A propósito da articulação desse preceito com o artigo 244.º, n.º 2, do Código de Procedimento e de Processo Tributário, na redação que lhe foi conferida pela citada Lei n.º 13/2016, de 23/05 (à luz do qual «[n]ão há lugar à realização da venda de imóvel destinado exclusivamente a habitação própria e permanente do devedor ou do seu agregado familiar, quando o mesmo esteja efetivamente afeto a esse fim»), temos entendido, na esteira de vasta jurisprudência que se pronuncia em sentido idêntico, que a execução comum deve prosseguir, levantando-se a sustação e promovendo-se a citação da Autoridade Tributária e Aduaneira e demais credores públicos para, querendo, reclamarem o(s) seu(s) crédito(s) naquela.

Sucede que na situação dos autos, tal como o próprio exequente acabou por admitir na susodita ref.ª ...38, de 03-03-2022, não está – ou não é líquido que esteja – em causa habitação própria e permanente do devedor ou do seu agregado familiar.

Num tal caso não têm aplicação a esmagadora maioria dos fundamentos que estão na base daquele sobredito entendimento, designadamente a existência de impedimento legal ao prosseguimento normal da execução fiscal para venda do bem penhorado.

A diferença de regimes é significativa e é também expressamente salientada nos Acórdãos do Tribunal da Relação de Évora de 16-05-2019 e de 25-11-2021 (ambos disponíveis em www.dgsi.pt sob, respetivamente, Processos n.ºs 2075/17.4T8SLV.E1 e 555/14.2T8PTG-A.E1), sendo que, tendo entretanto reponderado posição já anteriormente assumida, não temos agora hesitado em acompanhar as judiciosas considerações neles tecidas, no sentido de considerar que, uma vez sustada «uma execução por o bem aí penhorado já o ter sido no âmbito de execução fiscal, aquela execução não pode prosseguir enquanto for possível que o processo de execução fiscal evolua para a fase da venda do bem penhorado».

E no caso dos autos, para além de não estar assente o fundamento necessário à eventual subsunção do impedimento oriundo do citado artigo 244.º, n.º 2, do Código de Procedimento e de Processo Tributário, não está demonstrado que não seja possível aquela evolução do processo de execução fiscal para a venda do bem penhorado, sabendo-se apenas o que consta da informação citada no facto assente em 3.

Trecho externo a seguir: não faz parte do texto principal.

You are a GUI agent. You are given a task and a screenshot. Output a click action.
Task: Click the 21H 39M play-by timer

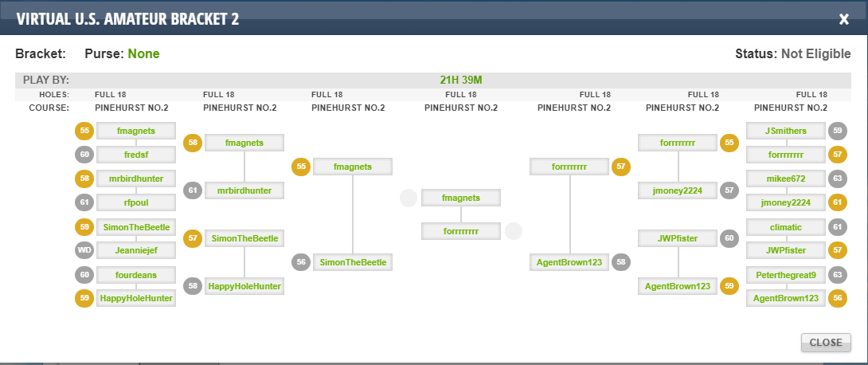coord(461,80)
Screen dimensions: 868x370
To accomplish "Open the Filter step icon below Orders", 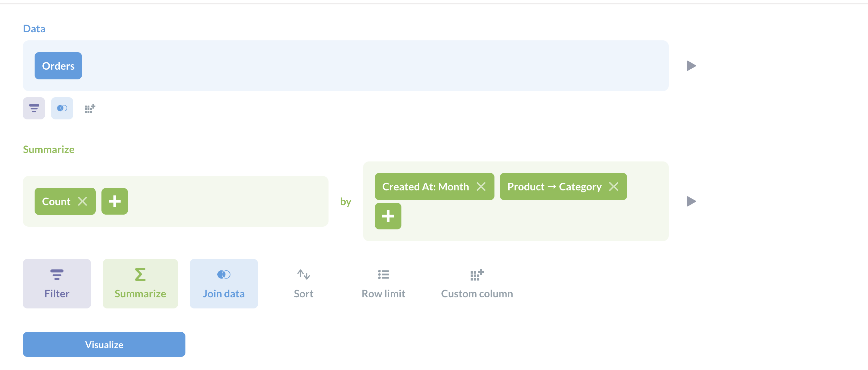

Na defluência do exposto, decido indeferir o requerido.”

Inconformado com tal decisão veio o Exequente recorrer assim concluindo as suas alegações de recurso:

A. Por despacho veio o Tribunal a quo decidir pelo indeferimento do pedido de levantamento de sustação e a prossecução dos presentes autos para venda do imóvel penhorado, com a consequente citação da Fazenda Nacional para aqui reclamar créditos.

B. Por decisão de 06.12.2017 foi o aqui exequente notificado da sustação da presente execução quanto ao imóvel penhorado, nos termos do artigo 794.º do CPC, atento o facto de sobre o bem penhorado impender uma penhora a favor da fazenda nacional averbada através da Ap. ..., de 2016/08/22.

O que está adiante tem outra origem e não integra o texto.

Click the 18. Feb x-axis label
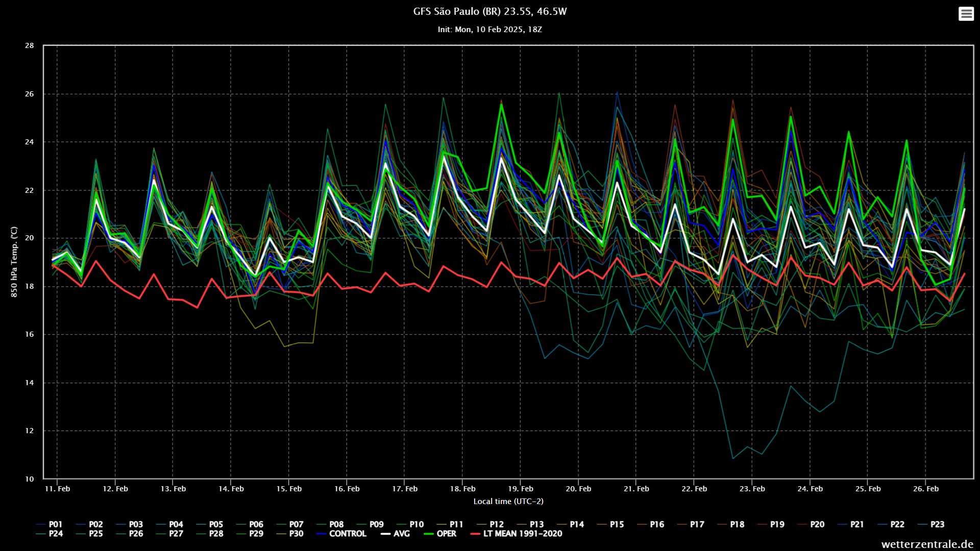 [x=462, y=489]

C. Questionado o Serviço de Finanças – ... o mesmo veio indicar, em 30.08.2023, que “(…) O referido processo de execução fiscal e apensos encontra-se ativo. Sendo certo que se verifica nas aplicações informáticas, a correspondência entre o domicílio fiscal do contribuinte e o referido imóvel, ainda não foram efetuadas diligências no sentido de apurar se o domicílio fiscal do contribuinte coincide com a sua casa de morada de família, não havendo previsão de data para diligências de eventual venda do mesmo” (cfr. Doc. n.º 1 junto com o requerimento apresentado em 06.09.2023).

D. Perante tal resposta do Serviço de Finanças a favor de quem se encontra registada a penhora prévia sobre o imóvel, foi requerido o levantamento da sustação e a prossecução dos presentes autos para venda do imóvel penhorado, com a consequente citação da Fazenda Nacional para aqui reclamar créditos, o que veio a ser indeferido.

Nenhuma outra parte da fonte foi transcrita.